You May Also Like: Regenerative Certifications Are Booming Right Now. Are They Worth It?

Similarly, it could help brewers to save money—and emissions—on shipping. Beer is already heavy and pricey to transport. Incorporating locally-produced malting barley into the mix saves on those financial and carbon costs, while offering brewers new ingredients and flavors to add to their existing arsenal.

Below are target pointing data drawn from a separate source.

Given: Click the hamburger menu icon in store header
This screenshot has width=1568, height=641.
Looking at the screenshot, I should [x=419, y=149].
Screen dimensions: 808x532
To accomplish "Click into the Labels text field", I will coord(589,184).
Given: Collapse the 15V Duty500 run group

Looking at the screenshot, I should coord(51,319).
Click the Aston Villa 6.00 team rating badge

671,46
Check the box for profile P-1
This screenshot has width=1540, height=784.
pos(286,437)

Naturally, the cereal grain deeply impacts the nuances of beer, not to mention aroma and mouthfeel. Zinn believes these locally-produced malting barleys could help beer-loving cities, like his home base of Asheville, refine their brewing ethos and help them to cement a regional identity.

In January, he released Leveller’s first Avalon-made beer and has been experimenting with the grain in a rye lager, farmhouse IPA and a Czech-style Pilsner. He thinks the Avalon malt particularly shines in the latter, performing similarly to previous malts while retaining the grassy and wildflower undertones of the regionally-appropriate malting barley.

Add up all the benefits—the interesting flavor profiles, advantages to local farmers and the overall climate impact—says Zinn, “moving barley close to home makes a lot of sense.”